The history of painting represents the history of styles. Each style represents a specific viewing mode of reality, or in Gombrich’s language: “artists do not paint what they see but their picture of the world”. Wölfflin attempted to perform a reduction of tens of styles crystallized during the course of history and proposed two styles only, two viewing modes: the baroque and the classical. According to the criteria which Wölfflin presented, the baroque style represents the impressionistic viewing mode, based on the natural eye; while the classical style represents the thinking eye’s geometric viewing mode. I add to these two points of view and to the two viewing modes styles of reality a third eye too, which I coin the viewing eye, which is the pragmatic eye, which decides and paints on the basis of the synthesis of the primary two viewing modes: the natural eye – the baroque, and the thinking eye – the classical.
Over recent decades painting as an artistic medium is in crisis. Artists have abandoned the field of painting and have begun to create in other artistic fields: video, photography, exhibits, installations, body art and earth art. In order to restore the painting practice and to resuscitate it there is a need to present both a new metaphysical theory as well as a new theory on the art of painting. This is my present endeavor, based on some thirty years of research, from the 1980s on, and expressed both in theory – by means of writing three books in the field of art, which I have mentioned above – and in actual painting, in various exhibitions I have held, which have been devoted to the issue of this research: “Mimesis” (Angel Gallery, Tel Aviv 1988), “Metamorphosis” (Angel Gallery, Tel Aviv 1991), “Concert in Painting” (Dual Artist and Teatroneto, Habima, Tel Aviv 1998), “Bonjour Monsieur Boccioni” (Efrat Gallery, Tel Aviv, 1998), “Sketch: Paintings Evolving” (Artists' Residence Gallery, Herzliya, 2003), “Bialik: Portrait of a Soul” (Beit BialikMuseum, Tel Aviv 2003), “Paintings of Myth” (Art Gallery, Herzliya, 2006), “Guernica ll: War and Peace” (Cervantes Institute, Tel Aviv, 2007), and of course the current exhibition: “Variations on the History of Art: the Topological Painting” (Artists House, Tel Aviv, 2008).
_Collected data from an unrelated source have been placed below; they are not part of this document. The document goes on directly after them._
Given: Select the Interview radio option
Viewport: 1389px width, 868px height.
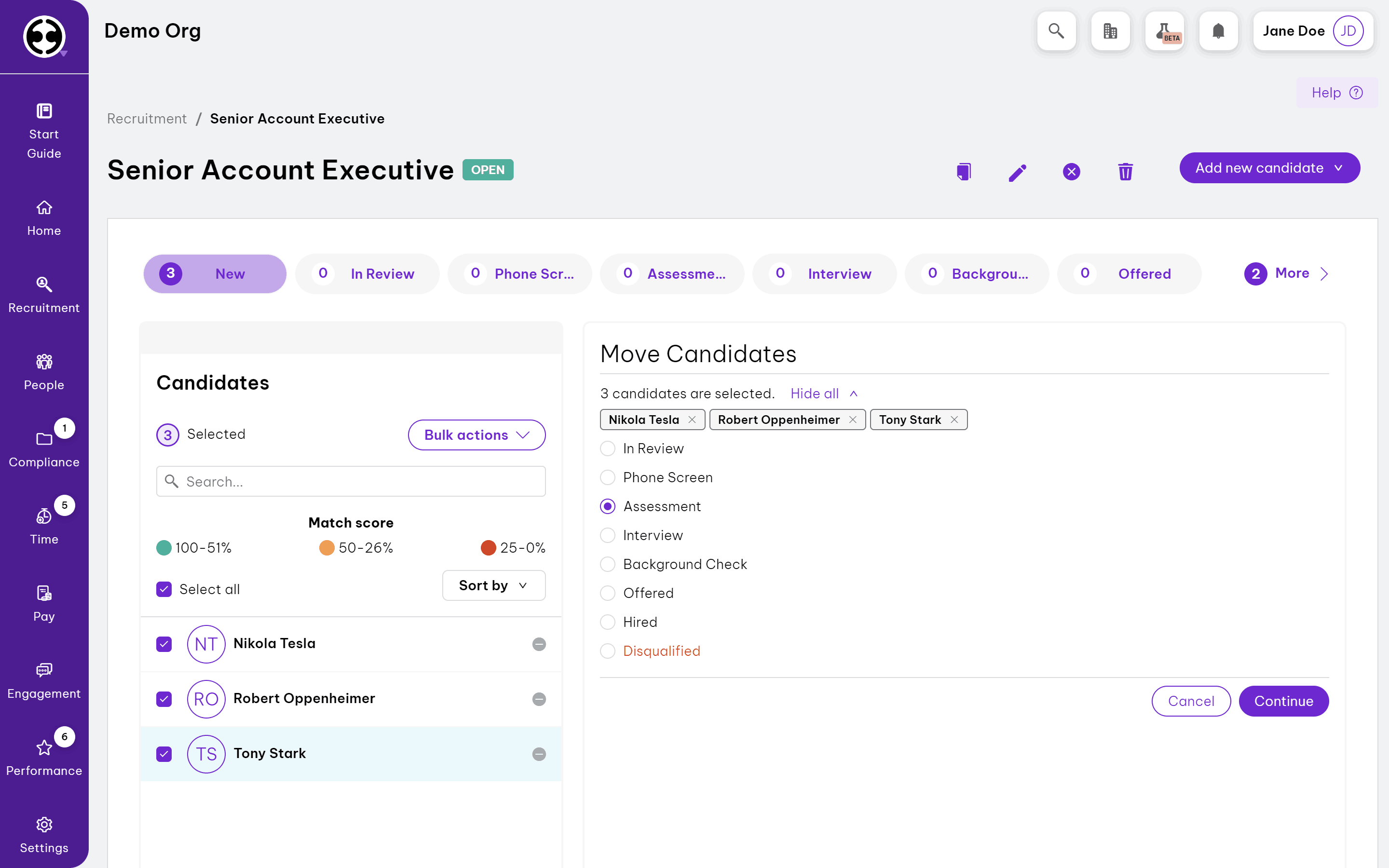Looking at the screenshot, I should (607, 535).
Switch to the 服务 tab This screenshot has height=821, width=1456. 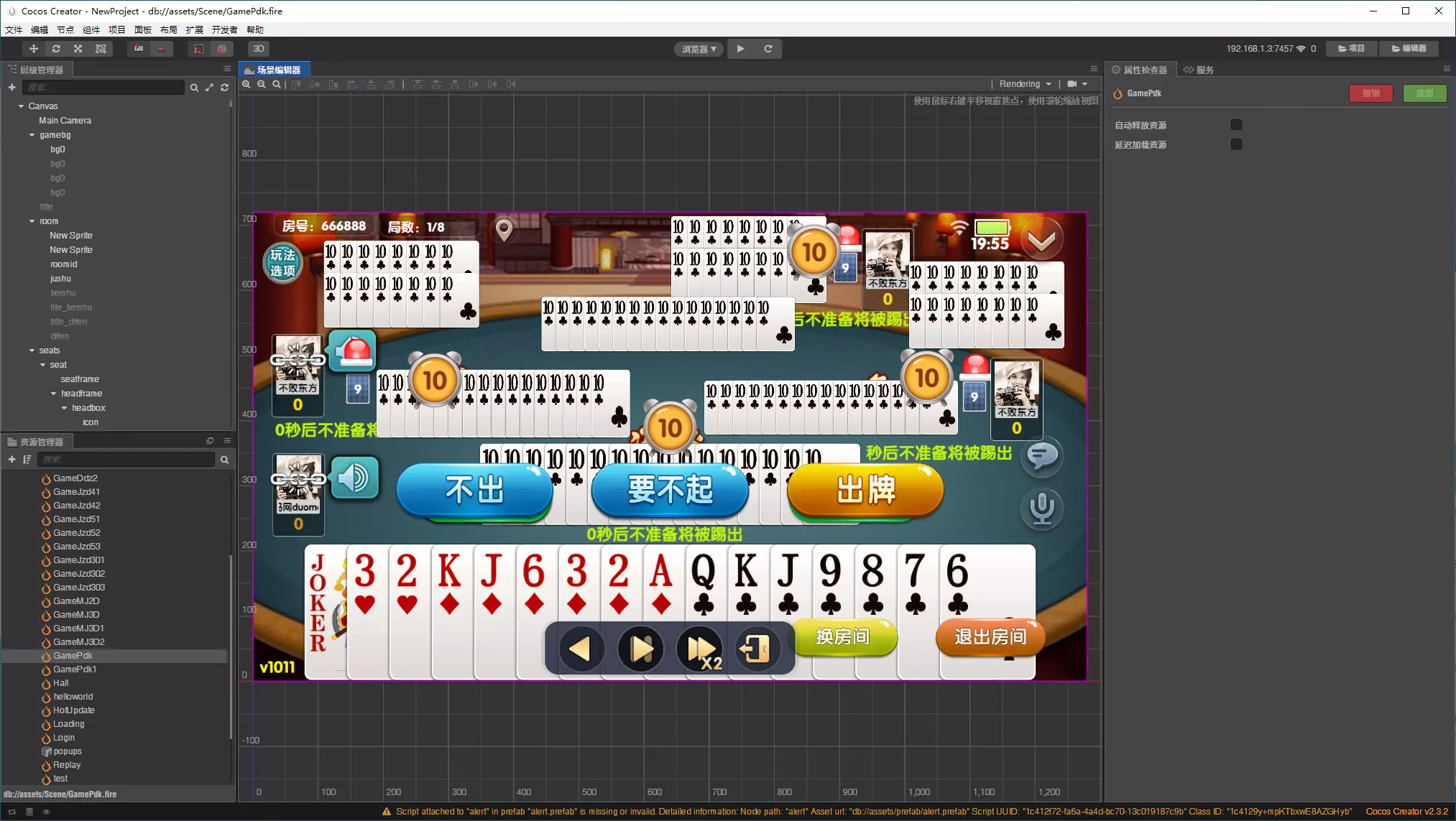[x=1199, y=70]
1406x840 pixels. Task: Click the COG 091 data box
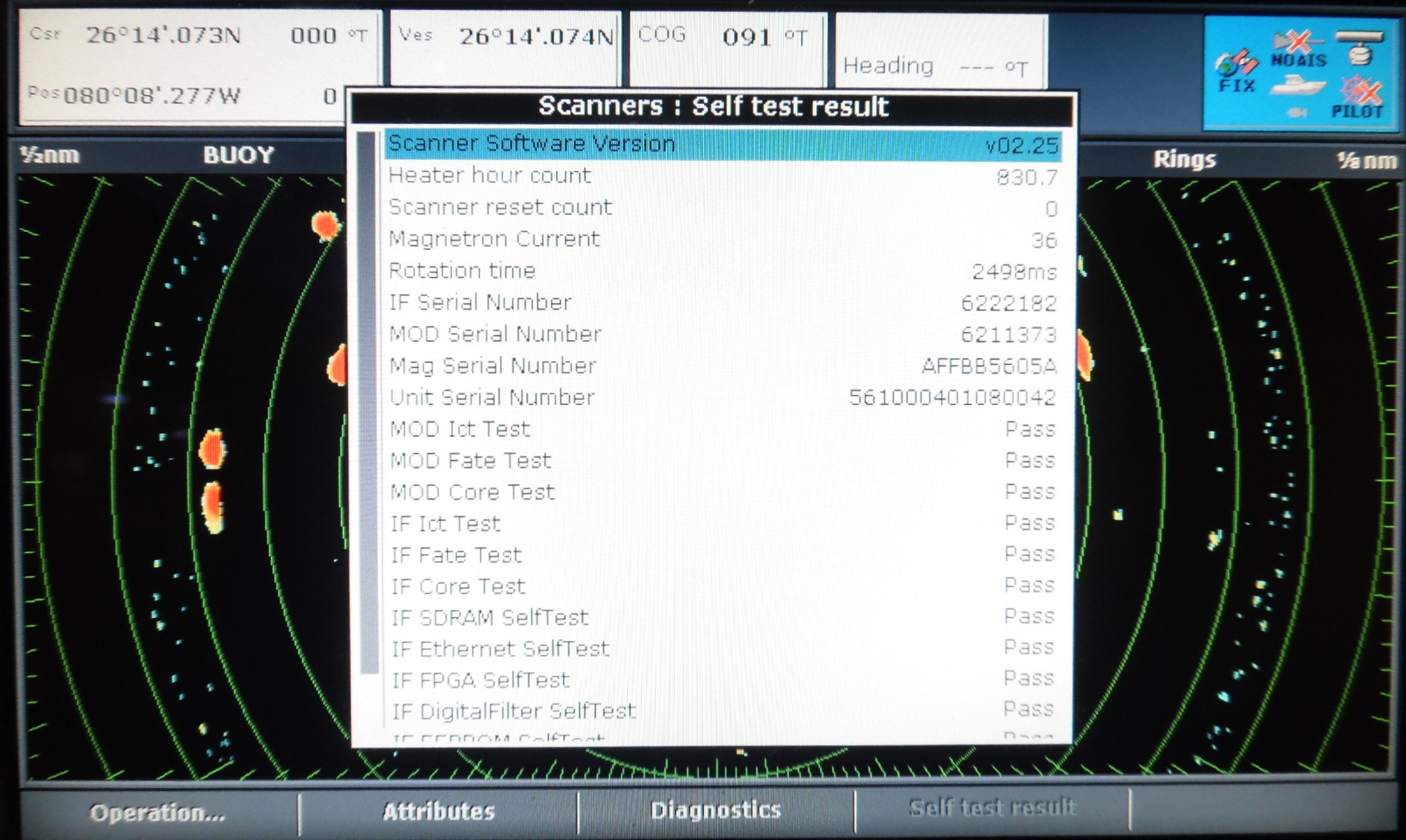coord(727,47)
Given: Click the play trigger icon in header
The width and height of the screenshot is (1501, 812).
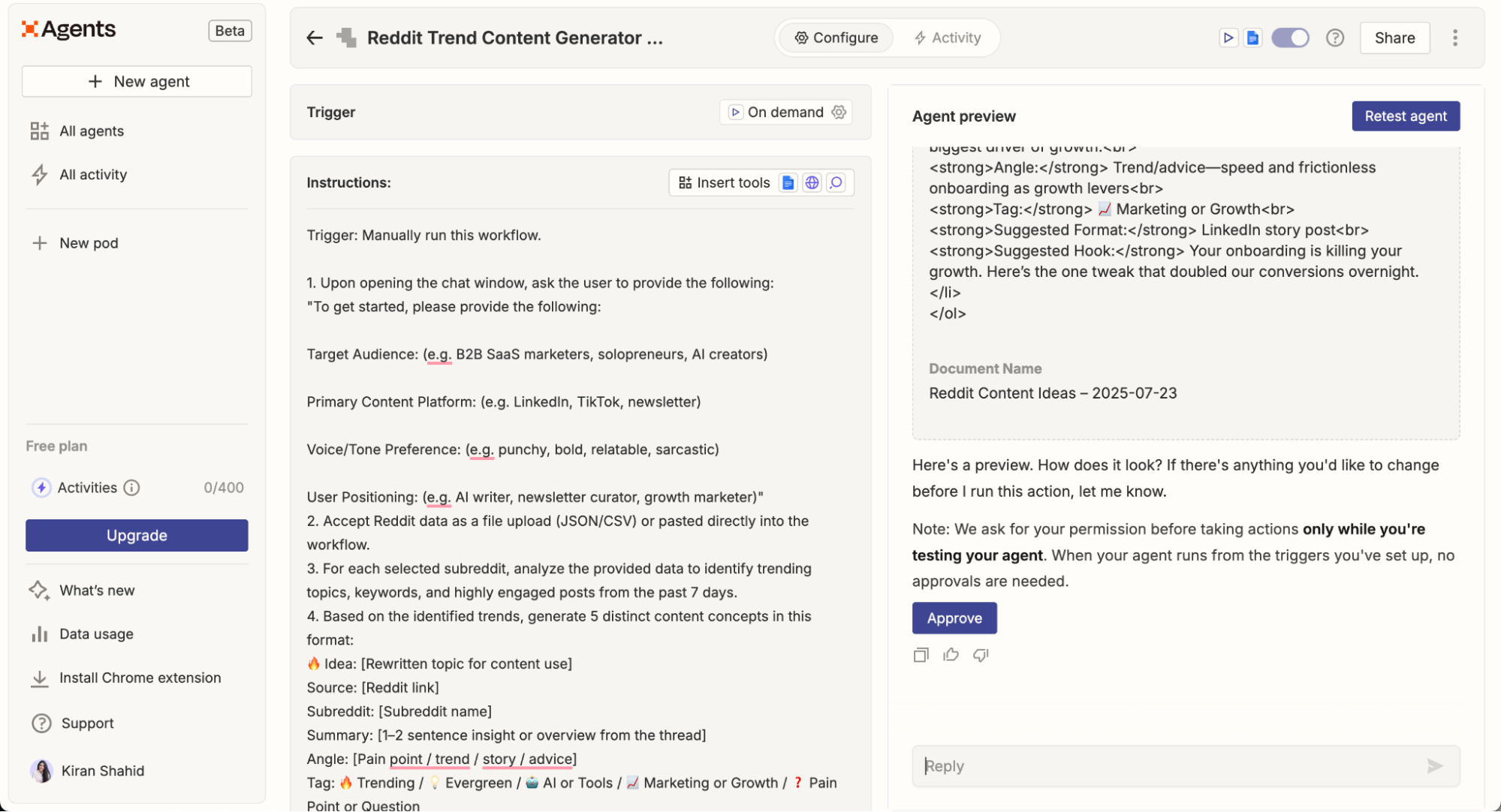Looking at the screenshot, I should pos(1228,38).
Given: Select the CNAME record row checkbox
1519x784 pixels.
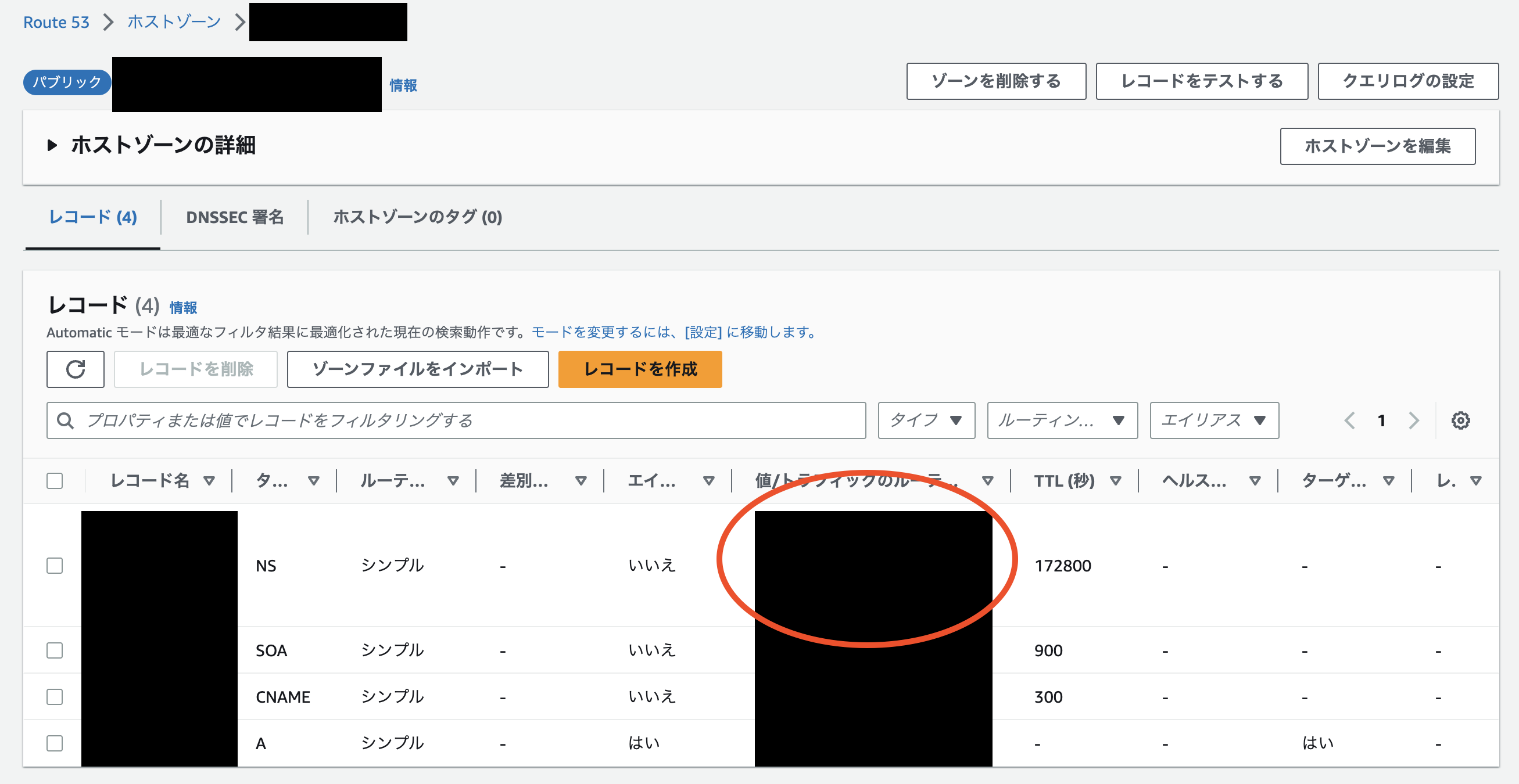Looking at the screenshot, I should point(54,696).
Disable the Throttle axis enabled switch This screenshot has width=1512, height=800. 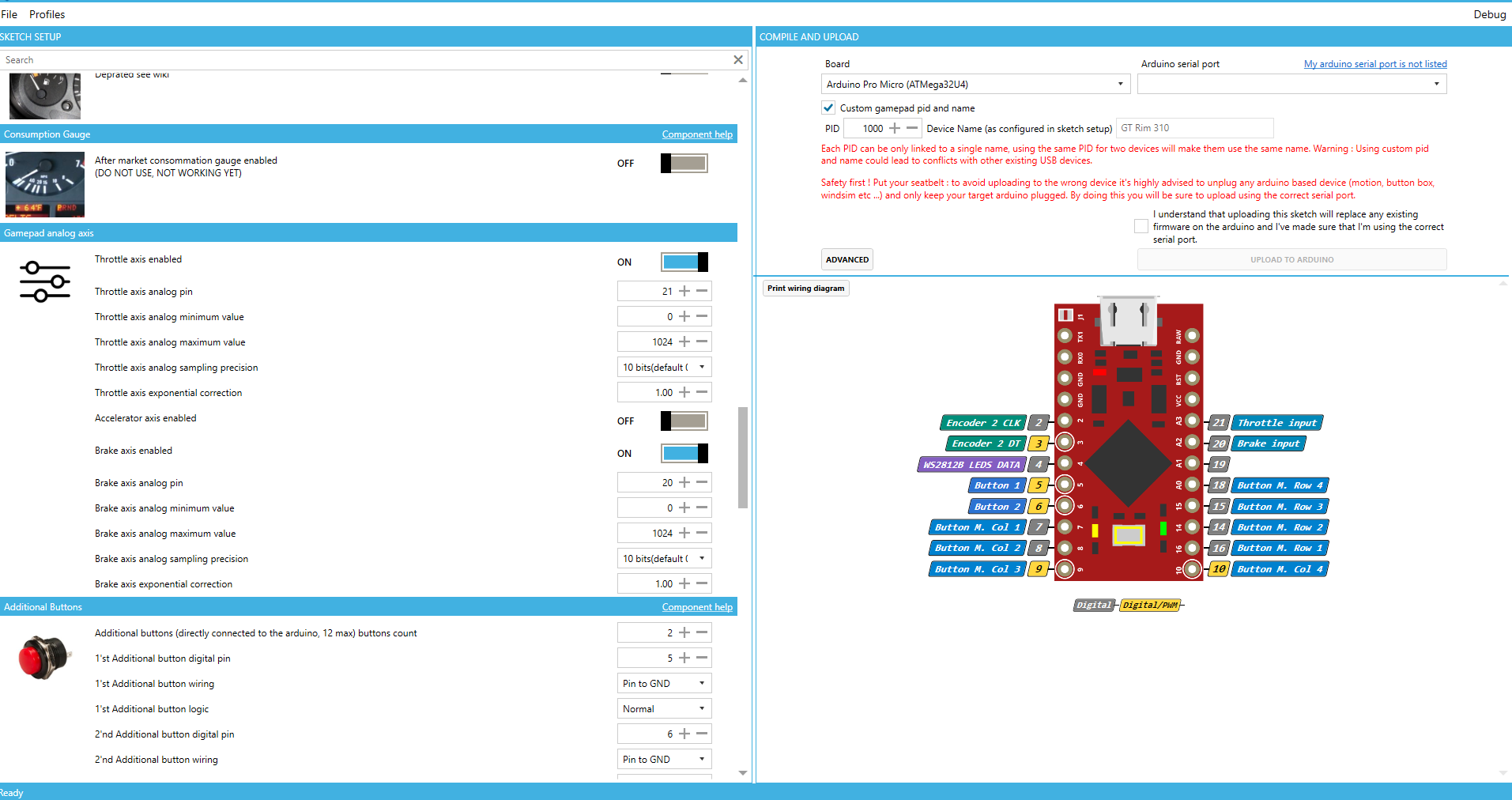point(683,262)
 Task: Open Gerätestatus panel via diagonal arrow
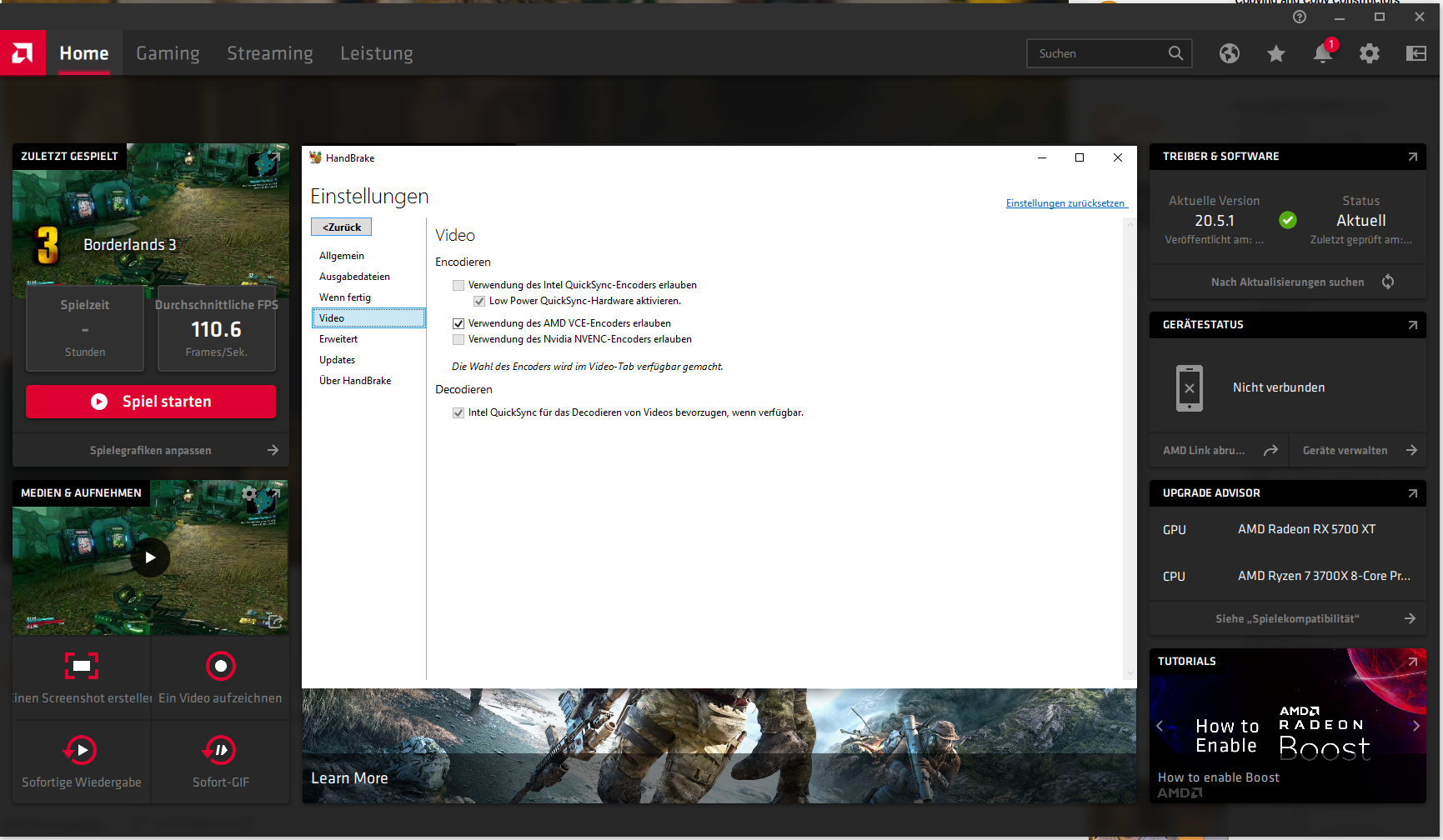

I define myself as an expressionist attempting to express, by means of expressive painting, man’s existential being in the face of the darkness of the cosmos – man’s life and enigma, beauty, suffering and happiness. Yet, simultaneously and with great dominance, for many years painting for me has been a method for researching the world. The Danish philosopher Soren Kierkegaard defied his mentor Friedrich Hegel by claiming: “you have built an empire and you live in a stable”, meaning: throughout your life you have been engaged in the metaphysics of the world but you have neglected researching man’s life as an individual. I disagree with Kierkegaard and claim, in the poetic language of Pinchas Sadeh: “There is no difference between writing the book Zarathustra and the tear of an old woman”, and I add and say that painting as a world research method is also a way to touch human existential experience.
According to Albert Einstein, he endeavored to understand how God thinks. Without committing the sin of hubris I am attempting, as a dwarf on the shoulders of giants, to understand by means of the painting how God creates the world moment by moment. The topological style in my work assumes to present the creation of the world according to Plato’s perception, in a triangular combination betweenthe artist, the demiurge and the ideas. The artist creates a world in miniature on the canvas.
As artists we are commanded to revive the painting as a legitimate artistic medium, by presenting alternative theories. The debate remains open.